● **Task description**: Using the listing below, count the lines in which "will" appears; give the count alone.

● **Information given**:
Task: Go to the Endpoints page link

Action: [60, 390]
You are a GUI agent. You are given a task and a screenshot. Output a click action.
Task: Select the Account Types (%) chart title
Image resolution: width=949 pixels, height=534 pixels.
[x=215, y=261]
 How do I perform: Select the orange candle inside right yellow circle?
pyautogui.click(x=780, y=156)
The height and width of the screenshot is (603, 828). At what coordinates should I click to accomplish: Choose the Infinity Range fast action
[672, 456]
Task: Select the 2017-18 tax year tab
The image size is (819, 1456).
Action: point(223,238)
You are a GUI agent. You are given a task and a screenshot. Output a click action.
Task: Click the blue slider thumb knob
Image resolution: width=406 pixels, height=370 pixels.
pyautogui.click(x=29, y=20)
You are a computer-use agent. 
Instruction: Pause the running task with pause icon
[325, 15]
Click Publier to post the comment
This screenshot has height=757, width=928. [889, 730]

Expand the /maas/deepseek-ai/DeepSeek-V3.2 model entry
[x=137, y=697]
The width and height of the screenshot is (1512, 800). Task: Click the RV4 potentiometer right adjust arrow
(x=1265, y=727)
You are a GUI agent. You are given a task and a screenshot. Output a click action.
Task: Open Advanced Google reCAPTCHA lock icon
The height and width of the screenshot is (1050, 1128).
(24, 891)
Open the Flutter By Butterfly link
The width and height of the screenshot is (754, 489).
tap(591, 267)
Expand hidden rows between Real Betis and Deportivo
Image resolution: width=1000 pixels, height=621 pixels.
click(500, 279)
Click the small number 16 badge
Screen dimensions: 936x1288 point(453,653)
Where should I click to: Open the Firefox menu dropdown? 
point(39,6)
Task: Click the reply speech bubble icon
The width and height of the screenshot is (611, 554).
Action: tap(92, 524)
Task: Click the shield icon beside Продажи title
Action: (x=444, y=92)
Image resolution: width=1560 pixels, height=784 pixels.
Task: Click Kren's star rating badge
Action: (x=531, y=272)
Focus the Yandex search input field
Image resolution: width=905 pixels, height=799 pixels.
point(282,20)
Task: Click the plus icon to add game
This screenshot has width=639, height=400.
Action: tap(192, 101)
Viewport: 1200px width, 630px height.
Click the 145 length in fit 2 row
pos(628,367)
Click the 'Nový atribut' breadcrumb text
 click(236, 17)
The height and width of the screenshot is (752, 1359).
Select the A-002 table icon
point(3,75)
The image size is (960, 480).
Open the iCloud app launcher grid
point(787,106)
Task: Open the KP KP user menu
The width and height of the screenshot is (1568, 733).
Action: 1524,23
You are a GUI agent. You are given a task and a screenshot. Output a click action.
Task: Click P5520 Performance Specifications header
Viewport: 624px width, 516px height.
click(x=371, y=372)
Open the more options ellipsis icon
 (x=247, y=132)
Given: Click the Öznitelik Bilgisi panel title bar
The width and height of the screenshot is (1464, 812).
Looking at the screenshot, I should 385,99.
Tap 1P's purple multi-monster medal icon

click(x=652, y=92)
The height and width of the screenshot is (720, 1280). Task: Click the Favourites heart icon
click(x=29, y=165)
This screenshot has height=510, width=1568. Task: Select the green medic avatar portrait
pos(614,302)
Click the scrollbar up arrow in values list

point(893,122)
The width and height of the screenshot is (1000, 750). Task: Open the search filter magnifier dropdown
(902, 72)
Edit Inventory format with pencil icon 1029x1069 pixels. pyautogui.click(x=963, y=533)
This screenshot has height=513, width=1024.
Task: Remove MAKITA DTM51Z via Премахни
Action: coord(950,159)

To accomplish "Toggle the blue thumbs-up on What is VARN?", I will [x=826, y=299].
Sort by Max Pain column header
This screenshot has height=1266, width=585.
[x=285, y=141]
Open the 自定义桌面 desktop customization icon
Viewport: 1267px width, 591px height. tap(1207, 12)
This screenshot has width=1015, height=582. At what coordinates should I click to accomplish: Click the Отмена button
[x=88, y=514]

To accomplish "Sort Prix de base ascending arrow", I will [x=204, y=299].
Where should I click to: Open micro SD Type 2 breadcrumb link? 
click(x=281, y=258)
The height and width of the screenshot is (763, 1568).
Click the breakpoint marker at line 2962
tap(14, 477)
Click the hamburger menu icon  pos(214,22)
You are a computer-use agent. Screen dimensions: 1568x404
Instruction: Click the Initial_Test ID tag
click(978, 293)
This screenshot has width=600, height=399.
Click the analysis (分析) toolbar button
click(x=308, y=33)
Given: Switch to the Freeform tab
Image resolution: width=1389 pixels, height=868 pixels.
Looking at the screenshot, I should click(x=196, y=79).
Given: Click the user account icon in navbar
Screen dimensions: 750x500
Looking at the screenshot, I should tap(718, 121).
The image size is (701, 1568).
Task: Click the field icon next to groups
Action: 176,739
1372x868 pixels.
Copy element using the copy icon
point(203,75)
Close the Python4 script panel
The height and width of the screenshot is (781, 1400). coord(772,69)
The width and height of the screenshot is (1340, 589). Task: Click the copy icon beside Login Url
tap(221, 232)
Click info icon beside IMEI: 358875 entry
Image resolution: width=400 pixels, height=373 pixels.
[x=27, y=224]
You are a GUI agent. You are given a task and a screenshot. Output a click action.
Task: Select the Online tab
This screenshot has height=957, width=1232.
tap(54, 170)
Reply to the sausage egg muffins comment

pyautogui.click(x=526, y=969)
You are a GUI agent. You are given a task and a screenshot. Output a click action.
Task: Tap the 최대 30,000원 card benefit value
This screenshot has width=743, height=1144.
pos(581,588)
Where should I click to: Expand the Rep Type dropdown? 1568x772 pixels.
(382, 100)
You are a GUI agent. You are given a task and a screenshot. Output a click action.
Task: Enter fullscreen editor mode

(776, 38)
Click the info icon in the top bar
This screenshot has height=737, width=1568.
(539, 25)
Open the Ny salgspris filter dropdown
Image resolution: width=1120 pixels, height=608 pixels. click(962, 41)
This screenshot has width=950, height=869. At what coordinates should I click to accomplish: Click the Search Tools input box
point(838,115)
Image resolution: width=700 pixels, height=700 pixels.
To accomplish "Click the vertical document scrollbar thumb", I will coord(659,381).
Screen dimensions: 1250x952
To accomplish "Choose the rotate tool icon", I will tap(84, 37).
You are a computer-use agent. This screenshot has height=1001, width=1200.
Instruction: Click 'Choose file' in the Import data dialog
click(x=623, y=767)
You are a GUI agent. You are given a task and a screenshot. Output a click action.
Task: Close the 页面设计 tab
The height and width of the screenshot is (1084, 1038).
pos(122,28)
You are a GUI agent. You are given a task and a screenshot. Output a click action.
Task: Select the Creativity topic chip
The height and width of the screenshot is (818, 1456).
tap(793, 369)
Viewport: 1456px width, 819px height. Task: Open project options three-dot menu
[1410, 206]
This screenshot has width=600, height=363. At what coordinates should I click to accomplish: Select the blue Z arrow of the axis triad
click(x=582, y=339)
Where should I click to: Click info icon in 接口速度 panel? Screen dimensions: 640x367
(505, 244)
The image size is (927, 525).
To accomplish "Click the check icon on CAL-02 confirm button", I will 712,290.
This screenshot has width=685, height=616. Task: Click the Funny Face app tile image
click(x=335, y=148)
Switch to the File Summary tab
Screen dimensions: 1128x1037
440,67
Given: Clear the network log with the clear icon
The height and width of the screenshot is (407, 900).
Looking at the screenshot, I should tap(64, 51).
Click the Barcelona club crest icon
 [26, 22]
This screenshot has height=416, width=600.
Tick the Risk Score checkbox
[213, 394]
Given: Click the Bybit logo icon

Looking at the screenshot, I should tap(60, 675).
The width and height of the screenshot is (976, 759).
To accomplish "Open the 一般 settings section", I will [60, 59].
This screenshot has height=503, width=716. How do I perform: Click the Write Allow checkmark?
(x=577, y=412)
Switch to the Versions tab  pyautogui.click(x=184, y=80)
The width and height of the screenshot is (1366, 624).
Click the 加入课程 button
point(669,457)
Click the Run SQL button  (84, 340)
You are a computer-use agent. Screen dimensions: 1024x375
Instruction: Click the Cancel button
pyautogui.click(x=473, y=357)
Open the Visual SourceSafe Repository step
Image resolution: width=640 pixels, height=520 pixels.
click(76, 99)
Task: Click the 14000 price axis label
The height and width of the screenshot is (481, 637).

● **Task answer**: 6